Figure 6 : Le pizzly
Figure 5 : Le Svalbard
Un article de la revue Nature fait état d’une découverte au printemps 2010 d’un ours bicolore portant une fourrure blanche tachetée de brun faite par un chasseur. Il s’agit d’un spécimen hybride de deuxième génération issue d’un grizzly mâle et d’une femelle elle-‐même hybride issue d’un croisement entre l’ours polaire et le grizzly (pizzly).
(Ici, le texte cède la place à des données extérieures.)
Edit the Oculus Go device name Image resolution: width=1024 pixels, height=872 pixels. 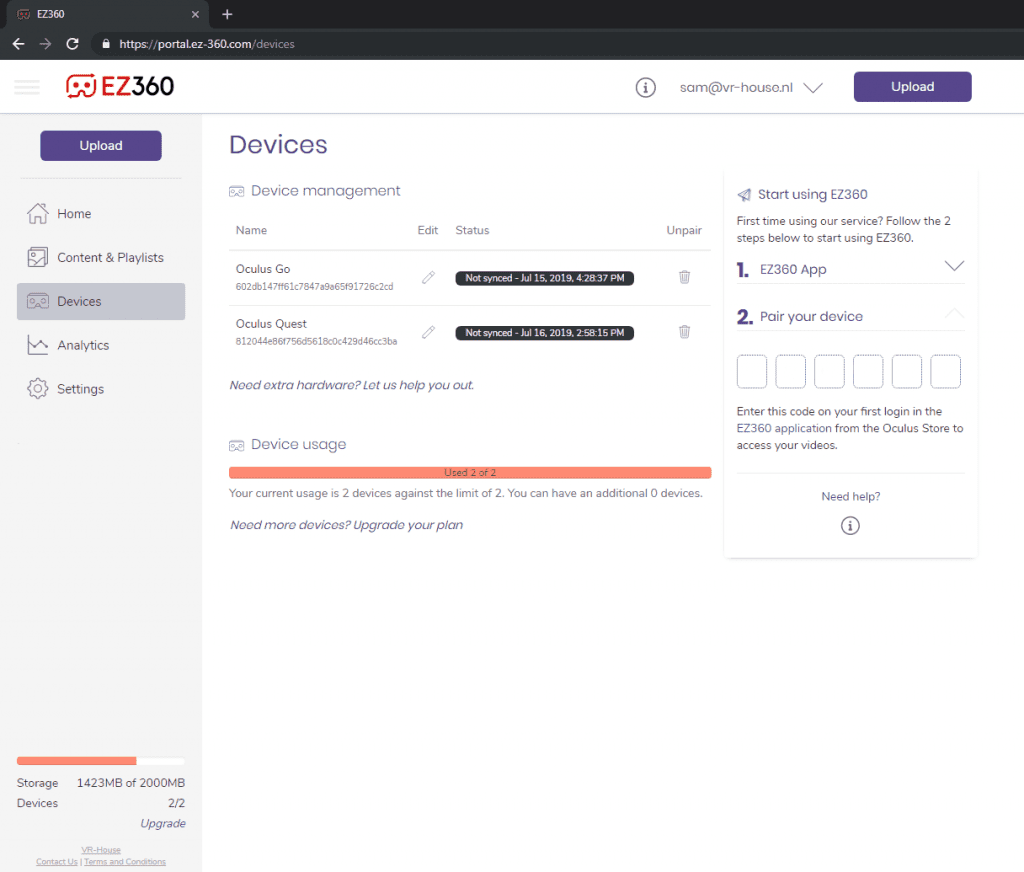pos(428,277)
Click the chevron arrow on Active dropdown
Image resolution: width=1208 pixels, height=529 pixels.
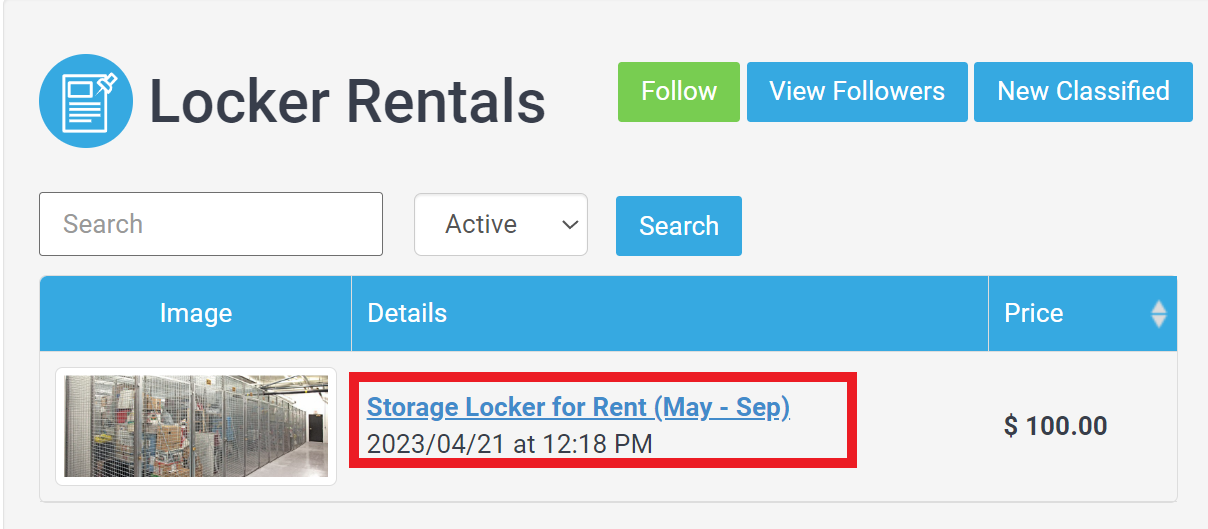[x=571, y=225]
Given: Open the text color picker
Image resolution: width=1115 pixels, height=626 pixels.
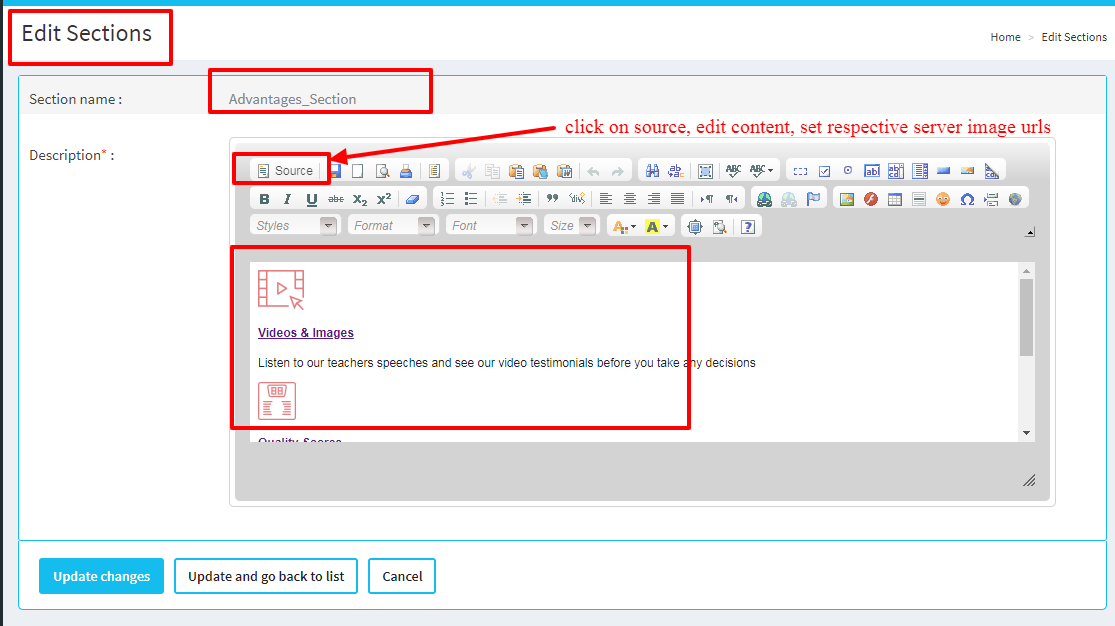Looking at the screenshot, I should [623, 227].
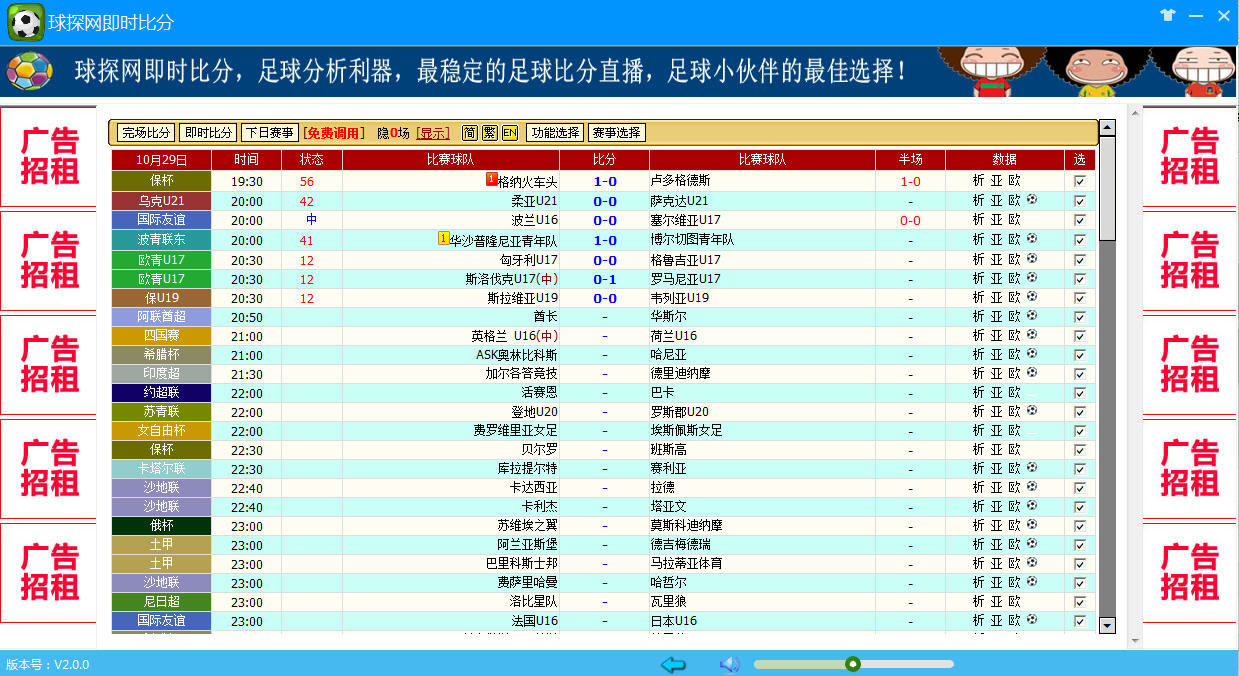This screenshot has height=676, width=1239.
Task: Click the soccer ball icon in 柔亚U21 row
Action: 1032,200
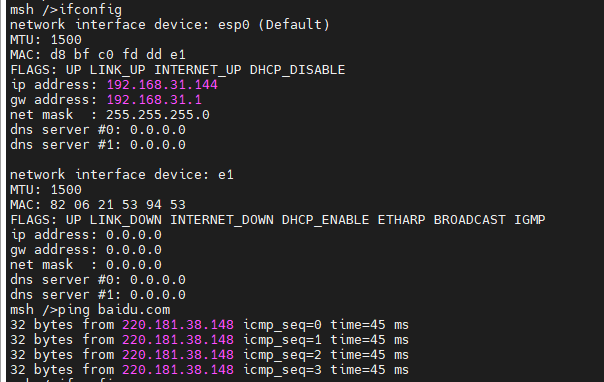604x382 pixels.
Task: Click 220.181.38.148 on the icmp_seq=3 line
Action: click(178, 370)
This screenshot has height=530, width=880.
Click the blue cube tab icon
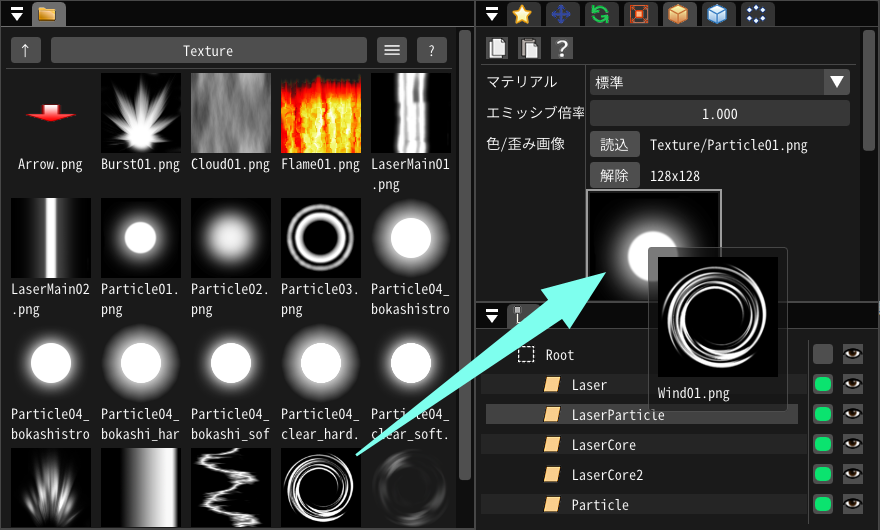(x=715, y=14)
L’hybridation n’est cependant pas un phénomène surprenant, et très rare, il s’agit par ailleurs d’un phénomène naturel dont de nombreux cas ont déjà été recensés chez les animaux comme chez les végétaux. Cependant ce qui est ici troublant c’est que la cause principale de ces hybridations est le réchauffement climatique qui prend de l’ampleur beaucoup trop rapidement. On a des espèces qui remontent vers le nord (comme le grizzly) et d’autres espèces menacées dont les populations sont de moins en moins nombreuses et dont les individus reproducteurs ont moins l’occasion de se rencontrer, ce qui augmente les chances de croisements hybrides avec les autres individus.
Les prédictions actuelles montrent que d’ici la fin du siècle, la mer arctique sera dépourvue de glace pendant l’été, permettant ainsi a des espèces qui étaient séparées par la mer de glace de se mélanger et d’évoluer dans les mêmes eaux (cas de convergence). On peut donc s’attendre a voir apparaitre de plus en plus d’espèces hybrides de phoques, marsouins, morses ou de baleine.
Ý Conclusion :
Au cours de cet exposé nous avons vu que la vicariance et le dispersalisme sont deux principes opposés qui permettent de décrire et d’expliquer l’évolution de la répartition des espèces suites a des événements majeurs tels que les changements climatiques. Par ailleurs, on sait qu’il existe des fluctuations climatiques sont d’ordre chronique, tel que le phénomène El Niño : une conséquence de la perturbation dans la circulation atmosphérique générale entre le pôle et l’équateur, empêchant ainsi la remonté des eaux froides riches en planctons le long de la côte de l’Amérique du sud, causant une baisse de la disponibilité en nutriments pour la faune marine. On peut donc supposer que sur des échelles de temps beaucoup plus restreintes, les fluctuations du climat ont aussi des causes sur la répartition géographique des espèces.
Par ailleurs, on peut éventuellement se poser la question de savoir quel sera l’impact du changement climatique actuel sur la biogéographie de notre planète, et si l’Homme est capable d’influer sur celle si en créant des projets de sauvegardes ou de protections concernant les espèces qui sont le plus menacées par ces futurs changements.
Nous venons ainsi de voir les effets des fluctuations climatiques sur la répartition géographique et diversité génétique au niveau intraspécifique., mais quand est il du niveau interspécifique ? La phylogéographie semble être la science qui est capable de répondre a cette question.